Fue como si la brújula que había tenido averiada hasta entonces se hubiera recuperado. Reconoció cada rincón de ese lugar y supo perfectamente para dónde tenía que dirigirse. Mientras iba caminando hacia el hotel que la había estado alojando los últimas dos semanas, Luna parecía una más. Atrás había quedado la persecución, la oscuridad y el miedo.

Entró a la habitación de hotel y se desplomó en la cama. Ya no era como el primer día, en el que se preocupaba por estar limpia antes de tocar nada. Ahora solo le importaba estar a salvo y a resguardo. Cuando recuperó un poco las fuerzas pensó que era el momento de darse una ducha antes de acostarse. Pero un golpe en la puerta interrumpió sus planes. El miedo volvió a aparecer y con él la agitación de Luna. Otra vez se sintió perseguida en la oscuridad.
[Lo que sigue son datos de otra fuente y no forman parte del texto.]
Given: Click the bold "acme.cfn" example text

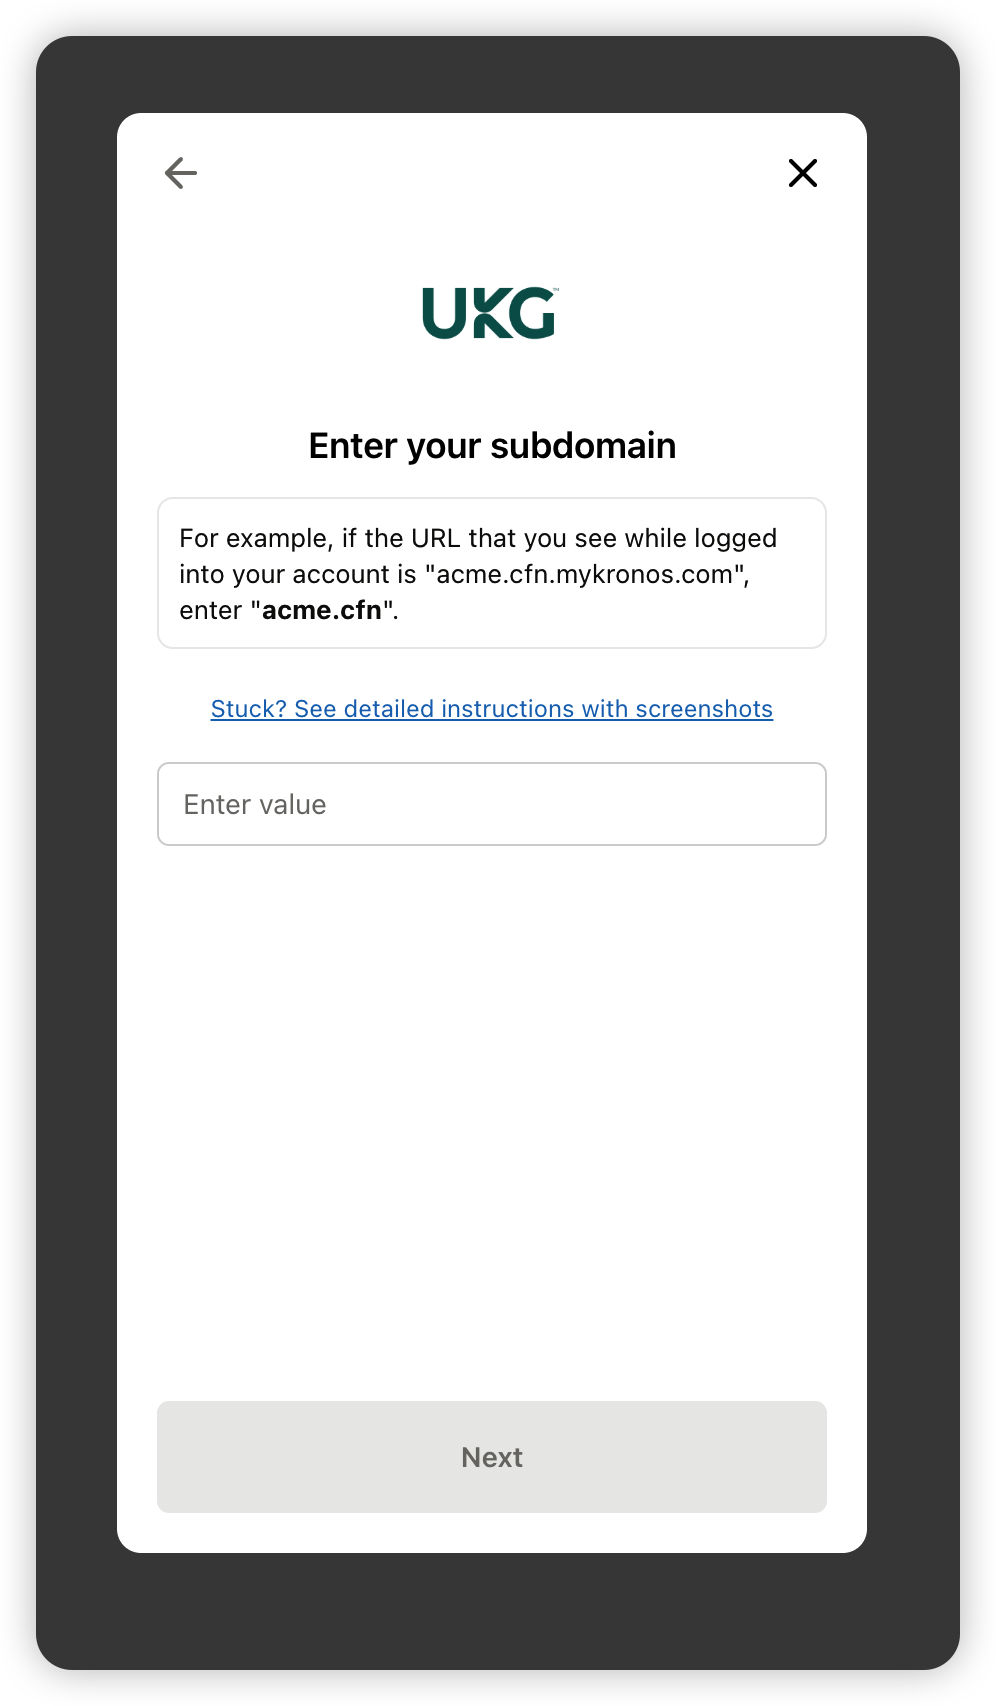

«¿Cuánto tiempo más pensabas que podías escaparte?». Se escuchó del otro lado de la puerta. Luna se asomó a la mirilla y comprobó que era él. «¿Cómo entraste?» «No hay nada más fácil que sortear el vestíbulo de un petit hotel parisino» respondió. Luna temblaba de miedo pero hizo su mayor esfuerzo por no demostrarlo. «Estás perdiendo el tiempo, no te voy a decir lo que esperás que te diga». Mientras terminaba de pronunciar las palabras se sorprendía a ella misma por su firmeza. «Vos sabés que ella y yo somos el uno para el otro». «Yo solo sé que ella confió en mí, y que fue muy específica con lo que quería… y con lo que no quería». Después de una pausa, en la que Luna estuvo a punto de abrir la puerta para ver si seguía ahí, él casi susurró «Es que no puedo más sin ella». Se dejó caer apoyado sobre la puerta y por primera vez Luna sintió lástima. Pero ni aún ese rapto de empatía la haría cambiar de opinión. Para ella eran cosas que corrían por carriles opuestos.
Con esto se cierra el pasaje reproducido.